Integrating and Deploying LORA Fine-Tuned ChatGLM3-6B Models Locally
Local Model Deployment
First, acquire the ChatGLM3-6B model. It can be downloaded from its GitHub repository or the Hugging Face Hub. After downloading, set up a Python virtual environment and install the necessary dependencies.
LORA Fine-Tuning
Dataset Preparation
Construct a dataset in a conversation format suitable for instruction fine-tuning. The following script demonstrates converting data from an Excel file into the required JSON structure.
import pandas as pd
import json
# Load your dataset
df = pd.read_excel('path/to/your/data.xlsx')
conversation_list = []
# Convert each row into a conversation pair
for _, row in df.iterrows():
conv_entry = {
'conversations': [
{'role': 'user', 'content': row['user_input']},
{'role': 'assistant', 'content': row['assistant_response']}
]
}
conversation_list.append(conv_entry)
# Save to a JSON file
with open('training_data.json', 'w', encoding='utf-8') as f:
for entry in conversation_list:
json.dump(entry, f, ensure_ascii=False)
f.write('\n')
print("Dataset saved to 'training_data.json'.")
Executing the Fine-Tuning
Activate your configured environment and run the fine-tuning script. Parameters are typical adjusted in a configuration file like lora_config.yaml.
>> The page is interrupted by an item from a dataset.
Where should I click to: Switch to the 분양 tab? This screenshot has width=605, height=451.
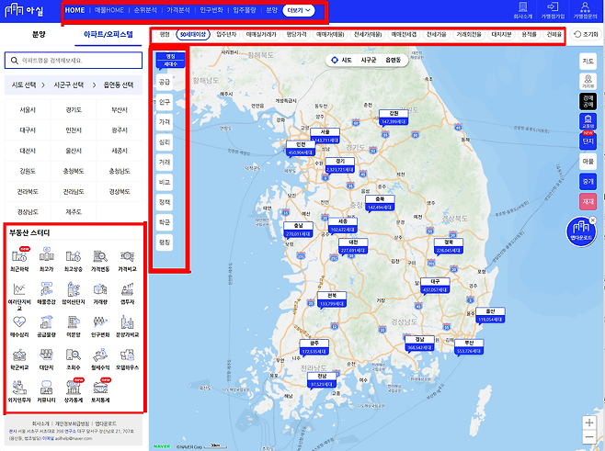(x=38, y=34)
Execute the command:
python finetune_hf.py [dataset_path] [base_model_path] [lora_output_dir]
Testing the Fine-Tuned Model
To test a checkpoint, use the inference script:
python inference_hf.py output/checkpoint-3000/ --prompt "Introduce yourself."
Merging the LORA Adapter with the Base Model
After fine-tuning, integrate the LORA adapter weights back into the original model to create a single, deployable model.
import torch
from peft import PeftModel
from transformers import AutoModel
# Paths
base_model_path = 'path/to/original/chatglm3-6b'
lora_adapter_path = 'path/to/lora/output'
merged_model_save_path = 'path/to/save/merged_model'
# Load the base model
base_model = AutoModel.from_pretrained(base_model_path, trust_remote_code=True).cuda()
# Load the LORA adapter
lora_model = PeftModel.from_pretrained(base_model, lora_adapter_path, torch_dtype=torch.float16)
lora_model = lora_model.to("cpu")
# Merge weights
merged_model = lora_model.merge_and_unload()
# Save the merged model
merged_model.save_pretrained(
merged_model_save_path,
max_shard_size="2GB",
safe_serialization=True
)
print(f"Merged model saved to {merged_model_save_path}")
Important: After merging, copy the essential tokenizer files (e.g., tokenizer.json, tokenizer_config.json) from the original ChatGLM3-6B directory to the new merged model directory. This prevents tokenizer-related errors during loading.
Loading and Testing the Merged Model
You can now load the merged model like any standard Hugging Face model for inference.
from transformers import AutoTokenizer, AutoModel
import torch
model_path = 'path/to/merged_model'
# Load tokenizer and model
tokenizer = AutoTokenizer.from_pretrained(model_path, trust_remote_code=True)
model = AutoModel.from_pretrained(model_path, trust_remote_code=True).cuda()
model.eval()
# Create a prompt
user_query = "Explain quantum computing in simple terms."
# Generate a response
reply, _ = model.chat(tokenizer, user_query, history=[])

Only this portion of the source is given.